* Entrada *
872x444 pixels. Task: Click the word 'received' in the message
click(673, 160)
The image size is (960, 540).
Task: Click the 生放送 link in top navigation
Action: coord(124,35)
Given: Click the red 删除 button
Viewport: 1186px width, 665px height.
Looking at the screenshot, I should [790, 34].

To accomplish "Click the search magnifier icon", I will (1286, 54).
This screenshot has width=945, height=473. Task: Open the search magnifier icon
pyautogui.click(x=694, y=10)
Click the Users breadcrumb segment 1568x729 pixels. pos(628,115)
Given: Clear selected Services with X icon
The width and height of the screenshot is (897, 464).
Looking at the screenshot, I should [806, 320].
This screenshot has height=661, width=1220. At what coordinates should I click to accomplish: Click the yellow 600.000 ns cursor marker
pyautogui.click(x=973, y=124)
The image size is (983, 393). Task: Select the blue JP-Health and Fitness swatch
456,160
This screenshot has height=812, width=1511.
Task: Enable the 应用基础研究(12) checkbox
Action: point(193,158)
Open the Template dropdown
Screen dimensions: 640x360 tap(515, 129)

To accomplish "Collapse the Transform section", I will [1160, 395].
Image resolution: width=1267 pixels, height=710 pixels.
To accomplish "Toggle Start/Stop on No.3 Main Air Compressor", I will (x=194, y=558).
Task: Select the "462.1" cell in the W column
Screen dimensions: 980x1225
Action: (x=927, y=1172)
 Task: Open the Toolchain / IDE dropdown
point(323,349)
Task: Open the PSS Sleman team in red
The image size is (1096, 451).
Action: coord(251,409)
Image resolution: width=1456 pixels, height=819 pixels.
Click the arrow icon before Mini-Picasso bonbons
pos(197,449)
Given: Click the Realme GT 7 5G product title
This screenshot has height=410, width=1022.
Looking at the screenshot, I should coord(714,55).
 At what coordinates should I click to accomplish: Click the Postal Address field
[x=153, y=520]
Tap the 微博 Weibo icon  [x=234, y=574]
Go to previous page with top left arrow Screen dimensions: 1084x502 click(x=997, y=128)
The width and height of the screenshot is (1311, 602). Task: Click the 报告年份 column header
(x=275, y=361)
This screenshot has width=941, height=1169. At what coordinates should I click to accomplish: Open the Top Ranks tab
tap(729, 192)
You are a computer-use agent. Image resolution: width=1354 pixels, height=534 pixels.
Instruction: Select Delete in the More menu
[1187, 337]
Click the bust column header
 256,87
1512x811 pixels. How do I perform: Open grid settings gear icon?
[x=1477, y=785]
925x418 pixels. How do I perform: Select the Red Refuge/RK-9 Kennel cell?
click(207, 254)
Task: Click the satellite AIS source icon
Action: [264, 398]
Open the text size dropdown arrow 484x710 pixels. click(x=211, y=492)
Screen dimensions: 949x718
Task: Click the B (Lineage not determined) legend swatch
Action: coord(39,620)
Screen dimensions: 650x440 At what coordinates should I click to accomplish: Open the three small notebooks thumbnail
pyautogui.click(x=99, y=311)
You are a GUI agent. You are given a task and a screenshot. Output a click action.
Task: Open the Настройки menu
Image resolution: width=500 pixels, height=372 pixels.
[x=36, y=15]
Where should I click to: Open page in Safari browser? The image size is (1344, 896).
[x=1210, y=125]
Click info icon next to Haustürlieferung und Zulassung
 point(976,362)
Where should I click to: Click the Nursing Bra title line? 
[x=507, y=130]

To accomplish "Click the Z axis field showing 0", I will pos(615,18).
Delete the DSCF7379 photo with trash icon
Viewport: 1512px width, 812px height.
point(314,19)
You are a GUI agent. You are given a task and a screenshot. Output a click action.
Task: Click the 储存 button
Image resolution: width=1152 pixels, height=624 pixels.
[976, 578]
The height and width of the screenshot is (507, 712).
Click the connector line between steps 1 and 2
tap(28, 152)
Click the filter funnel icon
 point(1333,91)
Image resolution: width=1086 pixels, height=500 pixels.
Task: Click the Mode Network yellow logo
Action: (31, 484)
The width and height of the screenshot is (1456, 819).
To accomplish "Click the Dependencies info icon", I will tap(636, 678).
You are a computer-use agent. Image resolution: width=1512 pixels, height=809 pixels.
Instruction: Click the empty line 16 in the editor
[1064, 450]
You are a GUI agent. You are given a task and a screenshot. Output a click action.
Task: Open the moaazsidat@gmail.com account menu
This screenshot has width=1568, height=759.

* La petición *
Pon todas las entradas de arriba en una tabla de Markdown con dos columnas, «N.º» y «Línea», donde cada fila lleve su número y una línea del texto. No incluyas las líneas en blanco.

* Resultado *
| N.º | Línea |
|---|---|
| 1 | 872x444 pixels. Task: Click the word 'received' in the message |
| 2 | click(673, 160) |
| 3 | The image size is (960, 540). |
| 4 | Task: Click the 生放送 link in top navigation |
| 5 | Action: coord(124,35) |
| 6 | Given: Click the red 删除 button |
| 7 | Viewport: 1186px width, 665px height. |
| 8 | Looking at the screenshot, I should [790, 34]. |
| 9 | To accomplish "Click the search magnifier icon", I will (1286, 54). |
| 10 | This screenshot has width=945, height=473. Task: Open the search magnifier icon |
| 11 | pyautogui.click(x=694, y=10) |
| 12 | Click the Users breadcrumb segment 1568x729 pixels. pos(628,115) |
| 13 | Given: Clear selected Services with X icon |
| 14 | The width and height of the screenshot is (897, 464). |
| 15 | Looking at the screenshot, I should [806, 320]. |
| 16 | This screenshot has height=661, width=1220. At what coordinates should I click to accomplish: Click the yellow 600.000 ns cursor marker |
| 17 | pyautogui.click(x=973, y=124) |
| 18 | The image size is (983, 393). Task: Select the blue JP-Health and Fitness swatch |
| 19 | 456,160 |
| 20 | This screenshot has height=812, width=1511. |
| 21 | Task: Enable the 应用基础研究(12) checkbox |
| 22 | Action: point(193,158) |
| 23 | Open the Template dropdown |
| 24 | Screen dimensions: 640x360 tap(515, 129) |
| 25 | To accomplish "Collapse the Transform section", I will [1160, 395]. |
| 26 | Image resolution: width=1267 pixels, height=710 pixels. |
| 27 | To accomplish "Toggle Start/Stop on No.3 Main Air Compressor", I will (x=194, y=558). |
| 28 | Task: Select the "462.1" cell in the W column |
| 29 | Screen dimensions: 980x1225 |
| 30 | Action: (x=927, y=1172) |
| 31 |  Task: Open the Toolchain / IDE dropdown |
| 32 | point(323,349) |
| 33 | Task: Open the PSS Sleman team in red |
| 34 | The image size is (1096, 451). |
| 35 | Action: coord(251,409) |
| 36 | Image resolution: width=1456 pixels, height=819 pixels. |
| 37 | Click the arrow icon before Mini-Picasso bonbons |
| 38 | pos(197,449) |
| 39 | Given: Click the Realme GT 7 5G product title |
| 40 | This screenshot has height=410, width=1022. |
| 41 | Looking at the screenshot, I should coord(714,55). |
| 42 |  At what coordinates should I click to accomplish: Click the Postal Address field |
| 43 | [x=153, y=520] |
| 44 | Tap the 微博 Weibo icon  [x=234, y=574] |
| 45 | Go to previous page with top left arrow Screen dimensions: 1084x502 click(x=997, y=128) |
| 46 | The width and height of the screenshot is (1311, 602). Task: Click the 报告年份 column header |
| 47 | (x=275, y=361) |
| 48 | This screenshot has width=941, height=1169. At what coordinates should I click to accomplish: Open the Top Ranks tab |
| 49 | tap(729, 192) |
| 50 | You are a computer-use agent. Image resolution: width=1354 pixels, height=534 pixels. |
| 51 | Instruction: Select Delete in the More menu |
| 52 | [1187, 337] |
| 53 | Click the bust column header |
| 54 |  256,87 |
| 55 | 1512x811 pixels. How do I perform: Open grid settings gear icon? |
| 56 | [x=1477, y=785] |
| 57 | 925x418 pixels. How do I perform: Select the Red Refuge/RK-9 Kennel cell? |
| 58 | click(207, 254) |
| 59 | Task: Click the satellite AIS source icon |
| 60 | Action: [264, 398] |
| 61 | Open the text size dropdown arrow 484x710 pixels. click(x=211, y=492) |
| 62 | Screen dimensions: 949x718 |
| 63 | Task: Click the B (Lineage not determined) legend swatch |
| 64 | Action: coord(39,620) |
| 65 | Screen dimensions: 650x440 At what coordinates should I click to accomplish: Open the three small notebooks thumbnail |
| 66 | pyautogui.click(x=99, y=311) |
| 67 | You are a GUI agent. You are given a task and a screenshot. Output a click action. |
| 68 | Task: Open the Настройки menu |
| 69 | Image resolution: width=500 pixels, height=372 pixels. |
| 70 | [x=36, y=15] |
| 71 | Where should I click to: Open page in Safari browser? The image size is (1344, 896). |
| 72 | [x=1210, y=125] |
| 73 | Click info icon next to Haustürlieferung und Zulassung |
| 74 |  point(976,362) |
| 75 | Where should I click to: Click the Nursing Bra title line?  |
| 76 | [x=507, y=130] |
| 77 | To accomplish "Click the Z axis field showing 0", I will pos(615,18). |
| 78 | Delete the DSCF7379 photo with trash icon |
| 79 | Viewport: 1512px width, 812px height. |
| 80 | point(314,19) |
| 81 | You are a GUI agent. You are given a task and a screenshot. Output a click action. |
| 82 | Task: Click the 储存 button |
| 83 | Image resolution: width=1152 pixels, height=624 pixels. |
| 84 | [976, 578] |
| 85 | The height and width of the screenshot is (507, 712). |
| 86 | Click the connector line between steps 1 and 2 |
| 87 | tap(28, 152) |
| 88 | Click the filter funnel icon |
| 89 |  point(1333,91) |
| 90 | Image resolution: width=1086 pixels, height=500 pixels. |
| 91 | Task: Click the Mode Network yellow logo |
| 92 | Action: (31, 484) |
| 93 | The width and height of the screenshot is (1456, 819). |
| 94 | To accomplish "Click the Dependencies info icon", I will tap(636, 678). |
| 95 | You are a computer-use agent. Image resolution: width=1512 pixels, height=809 pixels. |
| 96 | Instruction: Click the empty line 16 in the editor |
| 97 | [1064, 450] |
| 98 | You are a GUI agent. You are given a task and a screenshot. Output a click action. |
| 99 | Task: Open the moaazsidat@gmail.com account menu |
| 100 | This screenshot has width=1568, height=759. |